• _INSTRUCTIONS TO FOLLOW_
Find the line with "Post Production (98, 2008)" in the listing below. Write it out exactly, along with every later line up to the final one.

• _MATERIAL PROVIDED_

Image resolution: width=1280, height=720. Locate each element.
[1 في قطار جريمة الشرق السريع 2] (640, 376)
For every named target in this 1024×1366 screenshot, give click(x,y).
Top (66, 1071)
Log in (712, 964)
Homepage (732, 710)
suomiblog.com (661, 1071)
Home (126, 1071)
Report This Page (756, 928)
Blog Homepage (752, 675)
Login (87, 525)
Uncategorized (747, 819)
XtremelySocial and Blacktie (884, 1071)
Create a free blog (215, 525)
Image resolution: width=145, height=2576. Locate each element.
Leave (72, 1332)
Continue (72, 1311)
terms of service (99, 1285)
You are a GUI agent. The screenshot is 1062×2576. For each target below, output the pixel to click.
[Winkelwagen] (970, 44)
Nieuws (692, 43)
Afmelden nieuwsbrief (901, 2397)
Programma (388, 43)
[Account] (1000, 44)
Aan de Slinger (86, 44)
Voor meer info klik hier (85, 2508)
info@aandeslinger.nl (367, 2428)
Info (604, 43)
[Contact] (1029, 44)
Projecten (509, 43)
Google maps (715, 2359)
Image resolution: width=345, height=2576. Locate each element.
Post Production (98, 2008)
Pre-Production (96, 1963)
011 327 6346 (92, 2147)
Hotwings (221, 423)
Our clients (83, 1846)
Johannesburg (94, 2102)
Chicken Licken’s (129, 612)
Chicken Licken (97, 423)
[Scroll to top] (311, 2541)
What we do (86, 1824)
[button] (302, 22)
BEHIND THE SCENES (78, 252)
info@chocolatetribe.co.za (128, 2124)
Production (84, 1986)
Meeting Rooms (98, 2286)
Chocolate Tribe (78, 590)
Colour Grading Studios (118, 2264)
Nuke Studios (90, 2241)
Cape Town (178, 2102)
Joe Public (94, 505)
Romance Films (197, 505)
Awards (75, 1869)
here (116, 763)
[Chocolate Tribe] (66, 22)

• _EXERCISE RESPONSE_
Post Production (98, 2008)
Pre-Production (96, 1963)
011 327 6346 (92, 2147)
Hotwings (221, 423)
Our clients (83, 1846)
Johannesburg (94, 2102)
Chicken Licken’s (129, 612)
Chicken Licken (97, 423)
[Scroll to top] (311, 2541)
What we do (86, 1824)
[button] (302, 22)
BEHIND THE SCENES (78, 252)
info@chocolatetribe.co.za (128, 2124)
Production (84, 1986)
Meeting Rooms (98, 2286)
Chocolate Tribe (78, 590)
Colour Grading Studios (118, 2264)
Nuke Studios (90, 2241)
Cape Town (178, 2102)
Joe Public (94, 505)
Romance Films (197, 505)
Awards (75, 1869)
here (116, 763)
[Chocolate Tribe] (66, 22)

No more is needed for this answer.